Related: Wikipedia surpasses 300,000 articles.

July 04, 2004

Open Administration

Further evidence that the parties are at odds -- the Republicans are running Microsoft and Democrats open source. When the technocrats of either party get elected, they will bring their tools and practices with them. You have to wonder how the first open source administration would work.

July 03, 2004

Big Bird

I was taught that dinosaurs were green and lizard-like. Nowadays, the common theory is they were colorful and related to birds. Makes for better childrens books and wilds the imagination.

But is it a coincidence that these theories emerged shortly after Big Bird?

July 01, 2004

Standard Weblog Employee Policy

Yesterday I had the opportunity to participate in a community meeting of a very large tech company. They have begun to experiment with external blogging under their rubric and have lots of individuals blogging on their own. Inevitably, the topic of weblog policy came up. These conversations have matured lately, as there are clearer benefits for the risk of exposure. But it still boils down to policy and education vs. complete risk avoidance.
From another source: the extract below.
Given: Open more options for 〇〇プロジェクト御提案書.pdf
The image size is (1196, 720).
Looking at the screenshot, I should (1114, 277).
What's missing is a standardized weblog employee policy. Today, major tech companies like Microsoft and Sun are embracing external blogging and beginning to realize its benefits. Right now many companies are considering similar moves, but are held back by what they see as a legal grey area. We have been through most all of these issues before, as the web publishing, newsgroups and email are a virtual sieve. But blogs are newer every day and with all the hype its hard for people to get that they are simple tools.

Think of blogging as a market. In general, the greater the standardization and management of risk, the greater the liquidity. Enterprises as potentially important participants that are largely waiting to trade. To enhance liquidity, one step is a common definition of the commodity, something that standards work for RSS & Atom has largely achieved at the atomic level of a post. There are other mechanisms like indexes that help companies understand relative value (Blogdex), but the next step is a standardized agreement. In this case, the counterparties are writers and readers. In effect, writers have guidelines/policies for the goods they produce and readers have rights for what they can do with it.
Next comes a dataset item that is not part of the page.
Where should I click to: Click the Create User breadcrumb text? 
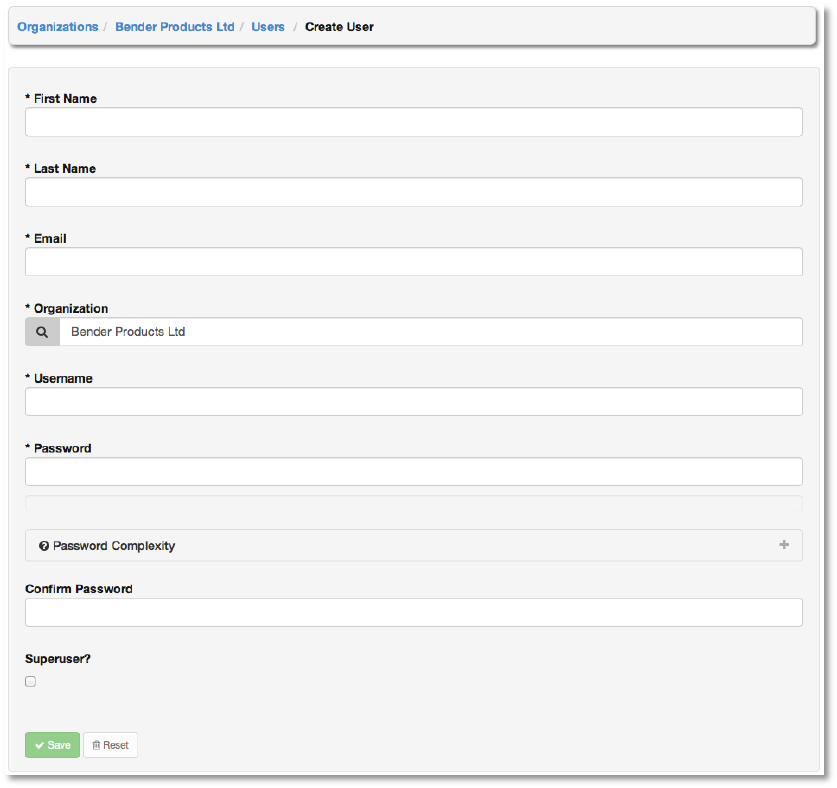(x=339, y=27)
Enter the lawyers. The problem is most lawyers didn't study under Lawrence Lessig or Jochai Benkler, read Cluetrain and Gonzo, and are card carrying members of the EFF. They come from the school of fear and greed. Just think of the billable hours possible for surveying every risk, asserting control and property and taking what they can from the market. They will come up with their own agreement, backed by their opinions. The human voice of the company will be muffled and the enterprise gains little benefit.

Enter the employees. They have a keen sense of the market and how to arbitrage around these constraints. They set up their own blogs, even anonymously, and benefit personally from the market of conversations.

Employees what to do the right thing. They want to have a voice, get approval and use it for the benefit of their company. Right now, they can point to the Sun Policy on Public Discourse, Groove Weblog Policy and the evolving Corporate Weblogger Manifesto as examples. They can talk their executives into considering it by pointing to Jonathan Schwartz, me (heh) and Bill Gates any day now. But its still an emerging issue.

When an employee proposes external enterprise blogging, she needs to kill off policy debate by pointing to an open and accepted agreement. Either that or wait until a court decision on corporate exposure.

So here we have this little industry, known for its technical and cultural cooperation. To open up the floodgates, lets encourage enterprises to share the process and result of discovery, much like Sun has done. When Microsoft sets their policy, its time for them to leverage their newfound cooperation to define what they have in common, and perhaps in collaboration with Creative Commons set a standard for openness.